Asked about 7‑Eleven store closures, Agree said he had “absolutely zero concerns,” adding the company had no 7‑Eleven stores closing in its portfolio. He described closures as involving older, smaller-format stores and contrasted them with larger-format convenience stores focused on food and beverage offerings. Agree said the convenience channel is evolving toward a model where inside-store sales drive profitability and suggested this evolution is playing out nationally.
Agree also addressed investment-grade mix, noting that the quarter’s investment-grade percentage was affected by the inclusion of privately held Hobby Lobby, which the company does not count as investment grade because it is not rated. Agree described Hobby Lobby as a market leader with “zero” net debt and said it would be “a high investment grade operator” if it pursued a rating. Coughenour also noted in response to a question about ownership type that 77% of the portfolio’s annualized base rent comes from publicly traded tenants, with the remainder from various forms of private ownership; he said private equity is a “small component” within that private bucket.
On pricing, Agree said he has not seen meaningful movement in cap rates over the past 18 to 20 months, and said the volatility in the 10-year Treasury has not materially changed market pricing in his view.
About Agree Realty NYSE: ADC
Agree Realty Corporation NYSE: ADC is a publicly traded real estate investment trust headquartered in Chicago, Illinois.

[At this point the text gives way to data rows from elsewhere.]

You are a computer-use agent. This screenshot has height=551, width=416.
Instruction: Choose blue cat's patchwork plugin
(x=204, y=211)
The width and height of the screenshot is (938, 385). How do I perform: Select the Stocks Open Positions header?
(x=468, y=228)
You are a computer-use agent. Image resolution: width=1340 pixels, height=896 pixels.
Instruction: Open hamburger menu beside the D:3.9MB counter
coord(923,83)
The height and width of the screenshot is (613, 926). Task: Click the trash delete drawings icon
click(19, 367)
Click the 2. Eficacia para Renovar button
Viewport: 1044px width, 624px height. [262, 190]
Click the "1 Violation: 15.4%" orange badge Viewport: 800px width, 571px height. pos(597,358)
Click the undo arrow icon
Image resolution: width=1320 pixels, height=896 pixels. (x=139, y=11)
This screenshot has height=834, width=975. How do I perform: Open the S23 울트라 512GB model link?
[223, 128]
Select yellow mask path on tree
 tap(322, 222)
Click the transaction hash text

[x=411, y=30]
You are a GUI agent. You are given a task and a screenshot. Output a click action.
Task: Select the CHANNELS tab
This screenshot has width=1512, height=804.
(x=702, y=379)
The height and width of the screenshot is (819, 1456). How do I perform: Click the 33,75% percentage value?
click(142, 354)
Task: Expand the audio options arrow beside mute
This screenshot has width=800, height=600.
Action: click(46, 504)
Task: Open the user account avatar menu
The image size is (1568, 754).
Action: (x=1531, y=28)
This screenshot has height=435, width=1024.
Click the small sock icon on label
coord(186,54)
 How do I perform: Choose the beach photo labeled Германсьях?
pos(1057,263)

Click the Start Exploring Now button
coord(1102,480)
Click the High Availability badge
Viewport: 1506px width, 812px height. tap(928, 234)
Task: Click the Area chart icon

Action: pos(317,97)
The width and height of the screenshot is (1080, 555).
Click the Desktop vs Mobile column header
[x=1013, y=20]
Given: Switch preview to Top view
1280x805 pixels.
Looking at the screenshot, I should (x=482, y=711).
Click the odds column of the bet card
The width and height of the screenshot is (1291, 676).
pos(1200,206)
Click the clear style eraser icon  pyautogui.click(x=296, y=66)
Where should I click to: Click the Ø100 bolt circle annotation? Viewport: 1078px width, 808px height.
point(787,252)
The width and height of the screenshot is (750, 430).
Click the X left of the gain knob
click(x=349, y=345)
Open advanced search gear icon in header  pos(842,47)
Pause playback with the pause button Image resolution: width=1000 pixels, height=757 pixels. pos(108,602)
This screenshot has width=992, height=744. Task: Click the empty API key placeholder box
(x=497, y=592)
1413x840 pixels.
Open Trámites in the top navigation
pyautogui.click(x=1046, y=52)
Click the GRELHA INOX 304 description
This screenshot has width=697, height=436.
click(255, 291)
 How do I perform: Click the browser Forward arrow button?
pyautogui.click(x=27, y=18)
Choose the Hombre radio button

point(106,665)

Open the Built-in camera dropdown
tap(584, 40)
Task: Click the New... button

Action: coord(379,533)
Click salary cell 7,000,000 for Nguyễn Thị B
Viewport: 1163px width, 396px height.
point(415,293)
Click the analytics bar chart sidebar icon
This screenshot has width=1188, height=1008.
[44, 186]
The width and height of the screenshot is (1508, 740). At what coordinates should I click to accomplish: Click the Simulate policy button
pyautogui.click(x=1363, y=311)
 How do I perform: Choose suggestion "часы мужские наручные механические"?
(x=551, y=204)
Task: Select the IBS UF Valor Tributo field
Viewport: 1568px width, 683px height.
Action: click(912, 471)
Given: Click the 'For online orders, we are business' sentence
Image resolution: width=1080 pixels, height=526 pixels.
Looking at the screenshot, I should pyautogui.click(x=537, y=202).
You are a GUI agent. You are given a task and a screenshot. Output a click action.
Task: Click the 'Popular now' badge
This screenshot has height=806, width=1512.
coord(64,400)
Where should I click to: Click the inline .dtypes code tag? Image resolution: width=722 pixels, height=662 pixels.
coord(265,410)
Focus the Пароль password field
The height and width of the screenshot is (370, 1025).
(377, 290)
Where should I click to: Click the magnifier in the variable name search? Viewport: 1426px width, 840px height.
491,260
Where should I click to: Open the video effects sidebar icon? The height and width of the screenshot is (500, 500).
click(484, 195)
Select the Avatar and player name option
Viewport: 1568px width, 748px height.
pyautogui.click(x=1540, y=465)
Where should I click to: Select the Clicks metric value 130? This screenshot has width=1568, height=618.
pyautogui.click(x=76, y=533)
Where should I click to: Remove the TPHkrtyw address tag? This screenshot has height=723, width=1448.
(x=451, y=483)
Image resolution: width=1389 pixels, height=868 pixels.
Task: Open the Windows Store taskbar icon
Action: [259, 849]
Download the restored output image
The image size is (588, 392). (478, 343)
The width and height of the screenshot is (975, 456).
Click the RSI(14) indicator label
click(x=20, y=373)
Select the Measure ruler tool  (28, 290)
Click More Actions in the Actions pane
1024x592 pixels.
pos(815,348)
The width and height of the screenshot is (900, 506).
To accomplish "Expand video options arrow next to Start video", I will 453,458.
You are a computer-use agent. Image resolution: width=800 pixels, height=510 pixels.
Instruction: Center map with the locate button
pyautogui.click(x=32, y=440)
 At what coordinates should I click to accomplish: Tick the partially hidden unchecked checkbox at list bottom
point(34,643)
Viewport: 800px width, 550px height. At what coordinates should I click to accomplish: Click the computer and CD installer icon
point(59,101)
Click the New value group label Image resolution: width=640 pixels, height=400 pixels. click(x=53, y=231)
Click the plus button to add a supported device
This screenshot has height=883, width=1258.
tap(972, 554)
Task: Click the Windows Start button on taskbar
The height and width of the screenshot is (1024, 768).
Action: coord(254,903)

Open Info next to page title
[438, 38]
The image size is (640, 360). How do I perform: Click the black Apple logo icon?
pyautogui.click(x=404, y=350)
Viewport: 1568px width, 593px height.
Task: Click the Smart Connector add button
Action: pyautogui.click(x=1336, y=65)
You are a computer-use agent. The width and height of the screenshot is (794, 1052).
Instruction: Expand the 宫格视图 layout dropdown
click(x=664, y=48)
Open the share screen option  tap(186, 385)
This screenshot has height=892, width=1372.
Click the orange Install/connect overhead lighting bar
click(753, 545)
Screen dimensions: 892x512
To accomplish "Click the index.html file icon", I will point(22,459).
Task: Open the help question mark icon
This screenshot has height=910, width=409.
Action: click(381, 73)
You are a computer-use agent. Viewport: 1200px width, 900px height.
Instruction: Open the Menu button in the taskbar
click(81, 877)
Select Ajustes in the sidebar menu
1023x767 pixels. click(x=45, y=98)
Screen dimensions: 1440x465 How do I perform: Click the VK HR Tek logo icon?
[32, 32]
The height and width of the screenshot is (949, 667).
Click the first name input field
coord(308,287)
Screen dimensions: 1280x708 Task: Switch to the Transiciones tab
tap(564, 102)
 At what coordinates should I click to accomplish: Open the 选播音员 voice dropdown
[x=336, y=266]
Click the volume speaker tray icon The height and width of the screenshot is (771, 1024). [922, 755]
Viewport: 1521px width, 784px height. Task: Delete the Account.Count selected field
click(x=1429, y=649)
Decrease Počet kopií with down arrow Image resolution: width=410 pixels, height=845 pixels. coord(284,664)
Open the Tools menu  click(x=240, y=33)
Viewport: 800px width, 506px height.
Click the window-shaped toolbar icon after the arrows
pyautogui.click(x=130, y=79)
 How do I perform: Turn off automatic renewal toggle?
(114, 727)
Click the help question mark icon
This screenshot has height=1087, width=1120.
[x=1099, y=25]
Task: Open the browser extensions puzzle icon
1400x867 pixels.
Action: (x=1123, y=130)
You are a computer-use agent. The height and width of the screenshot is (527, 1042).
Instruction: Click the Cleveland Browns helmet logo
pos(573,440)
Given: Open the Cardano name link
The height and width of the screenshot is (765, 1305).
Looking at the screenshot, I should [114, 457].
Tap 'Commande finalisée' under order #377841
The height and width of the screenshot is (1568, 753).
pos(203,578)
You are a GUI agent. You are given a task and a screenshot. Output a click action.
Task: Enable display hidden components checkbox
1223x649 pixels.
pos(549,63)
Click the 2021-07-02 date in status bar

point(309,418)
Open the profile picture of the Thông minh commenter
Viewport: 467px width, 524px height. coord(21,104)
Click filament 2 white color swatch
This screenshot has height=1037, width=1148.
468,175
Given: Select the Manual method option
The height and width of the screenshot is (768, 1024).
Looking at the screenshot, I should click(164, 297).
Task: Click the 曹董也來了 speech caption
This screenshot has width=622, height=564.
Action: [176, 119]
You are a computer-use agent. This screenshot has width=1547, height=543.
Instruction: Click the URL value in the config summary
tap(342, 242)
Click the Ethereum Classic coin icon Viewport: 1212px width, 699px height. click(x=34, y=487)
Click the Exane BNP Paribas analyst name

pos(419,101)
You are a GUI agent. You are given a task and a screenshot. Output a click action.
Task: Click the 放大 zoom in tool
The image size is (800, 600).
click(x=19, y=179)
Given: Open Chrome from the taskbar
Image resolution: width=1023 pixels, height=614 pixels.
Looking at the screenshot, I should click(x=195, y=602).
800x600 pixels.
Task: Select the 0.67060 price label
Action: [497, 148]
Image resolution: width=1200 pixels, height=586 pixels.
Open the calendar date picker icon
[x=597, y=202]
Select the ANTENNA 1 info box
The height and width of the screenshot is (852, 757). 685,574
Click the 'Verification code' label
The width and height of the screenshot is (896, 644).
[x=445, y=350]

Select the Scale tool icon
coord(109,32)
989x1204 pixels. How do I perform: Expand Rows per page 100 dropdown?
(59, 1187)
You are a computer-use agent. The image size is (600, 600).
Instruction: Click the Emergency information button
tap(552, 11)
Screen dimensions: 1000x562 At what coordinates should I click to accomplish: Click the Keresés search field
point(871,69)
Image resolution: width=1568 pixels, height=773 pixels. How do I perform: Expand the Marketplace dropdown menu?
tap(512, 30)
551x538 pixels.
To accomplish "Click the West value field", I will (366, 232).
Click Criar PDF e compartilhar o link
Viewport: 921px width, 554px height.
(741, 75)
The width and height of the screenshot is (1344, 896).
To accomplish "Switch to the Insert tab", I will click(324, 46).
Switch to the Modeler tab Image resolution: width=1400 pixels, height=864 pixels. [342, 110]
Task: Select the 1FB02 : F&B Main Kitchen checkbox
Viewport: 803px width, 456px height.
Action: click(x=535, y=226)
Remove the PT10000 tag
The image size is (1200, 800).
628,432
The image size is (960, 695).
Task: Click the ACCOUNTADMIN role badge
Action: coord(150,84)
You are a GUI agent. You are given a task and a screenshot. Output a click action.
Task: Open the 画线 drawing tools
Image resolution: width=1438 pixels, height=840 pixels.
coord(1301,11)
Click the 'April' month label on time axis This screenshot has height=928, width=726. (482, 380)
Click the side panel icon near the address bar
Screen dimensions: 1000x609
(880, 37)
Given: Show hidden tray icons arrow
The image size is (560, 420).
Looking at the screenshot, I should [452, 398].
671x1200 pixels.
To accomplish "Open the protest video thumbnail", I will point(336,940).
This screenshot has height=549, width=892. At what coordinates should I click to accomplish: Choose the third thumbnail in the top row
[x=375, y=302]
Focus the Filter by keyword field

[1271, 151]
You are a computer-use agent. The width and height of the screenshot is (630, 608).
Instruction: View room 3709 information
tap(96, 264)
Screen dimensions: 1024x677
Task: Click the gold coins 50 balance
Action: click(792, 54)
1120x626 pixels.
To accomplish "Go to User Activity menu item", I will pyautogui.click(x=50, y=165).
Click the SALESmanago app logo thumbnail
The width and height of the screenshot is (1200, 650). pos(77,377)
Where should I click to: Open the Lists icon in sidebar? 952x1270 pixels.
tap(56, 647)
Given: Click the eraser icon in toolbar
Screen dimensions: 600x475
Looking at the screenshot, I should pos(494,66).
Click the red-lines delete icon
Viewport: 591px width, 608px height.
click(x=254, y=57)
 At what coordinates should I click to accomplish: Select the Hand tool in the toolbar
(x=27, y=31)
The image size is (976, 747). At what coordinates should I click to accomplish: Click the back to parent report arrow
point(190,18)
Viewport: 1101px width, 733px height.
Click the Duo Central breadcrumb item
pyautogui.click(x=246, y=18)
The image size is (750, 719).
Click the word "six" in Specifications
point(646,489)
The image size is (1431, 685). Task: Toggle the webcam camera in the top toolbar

Founded in 1971, the company converted to a REIT structure in 2013 and focuses on acquiring, developing and managing a diversified portfolio of retail properties under long-term, triple-net (NNN) leases. Its tenant roster spans national and regional retailers in sectors such as grocery, home improvement, convenience and specialty retail.
Agree Realty's primary business activities include sourcing and underwriting new property acquisitions, originating build-to-suit projects and executing value-add redevelopment programs.